[Dataset content]

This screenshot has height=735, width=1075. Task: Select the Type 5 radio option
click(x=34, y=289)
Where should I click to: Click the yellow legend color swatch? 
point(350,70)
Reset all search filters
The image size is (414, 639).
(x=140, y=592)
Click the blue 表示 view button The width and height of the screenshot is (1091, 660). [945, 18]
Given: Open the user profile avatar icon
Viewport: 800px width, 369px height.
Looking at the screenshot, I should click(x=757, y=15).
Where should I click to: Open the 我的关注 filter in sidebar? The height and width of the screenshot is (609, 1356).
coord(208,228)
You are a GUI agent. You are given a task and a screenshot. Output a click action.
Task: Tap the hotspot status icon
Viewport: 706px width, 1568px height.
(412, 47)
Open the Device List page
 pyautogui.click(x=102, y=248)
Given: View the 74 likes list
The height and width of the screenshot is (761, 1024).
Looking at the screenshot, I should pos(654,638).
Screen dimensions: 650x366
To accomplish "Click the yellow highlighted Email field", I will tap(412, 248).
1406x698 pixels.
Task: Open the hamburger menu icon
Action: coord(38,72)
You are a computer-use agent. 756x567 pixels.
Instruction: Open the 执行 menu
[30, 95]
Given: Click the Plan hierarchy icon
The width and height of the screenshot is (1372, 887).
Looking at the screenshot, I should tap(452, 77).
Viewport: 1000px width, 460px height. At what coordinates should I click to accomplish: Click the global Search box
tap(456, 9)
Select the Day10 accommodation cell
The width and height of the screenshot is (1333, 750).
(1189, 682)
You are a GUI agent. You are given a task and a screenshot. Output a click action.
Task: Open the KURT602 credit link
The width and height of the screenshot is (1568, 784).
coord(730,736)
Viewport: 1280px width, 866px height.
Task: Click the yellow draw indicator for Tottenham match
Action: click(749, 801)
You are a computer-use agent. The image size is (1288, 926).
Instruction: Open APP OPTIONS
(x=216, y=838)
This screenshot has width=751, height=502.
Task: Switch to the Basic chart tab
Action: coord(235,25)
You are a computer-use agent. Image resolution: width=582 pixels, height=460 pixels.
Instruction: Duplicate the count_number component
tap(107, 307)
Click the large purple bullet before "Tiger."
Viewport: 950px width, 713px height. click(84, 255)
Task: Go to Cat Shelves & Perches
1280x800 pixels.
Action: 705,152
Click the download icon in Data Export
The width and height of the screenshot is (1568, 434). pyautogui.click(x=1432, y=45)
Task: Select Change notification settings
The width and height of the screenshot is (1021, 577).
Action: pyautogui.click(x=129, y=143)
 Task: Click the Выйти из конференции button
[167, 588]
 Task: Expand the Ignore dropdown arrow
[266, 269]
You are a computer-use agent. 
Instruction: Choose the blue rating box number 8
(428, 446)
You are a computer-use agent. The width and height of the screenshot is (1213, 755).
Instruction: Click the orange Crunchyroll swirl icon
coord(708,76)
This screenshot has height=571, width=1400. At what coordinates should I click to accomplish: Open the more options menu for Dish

[/Dataset content]

» Work required: Which lines above run from the one containing "Screen dimensions: 650x366" down to the one containing "Given: Click the Plan hierarchy icon"? Repeat exactly those, both ends included, and nothing else.

» Task answer:
Screen dimensions: 650x366
To accomplish "Click the yellow highlighted Email field", I will tap(412, 248).
1406x698 pixels.
Task: Open the hamburger menu icon
Action: coord(38,72)
You are a computer-use agent. 756x567 pixels.
Instruction: Open the 执行 menu
[30, 95]
Given: Click the Plan hierarchy icon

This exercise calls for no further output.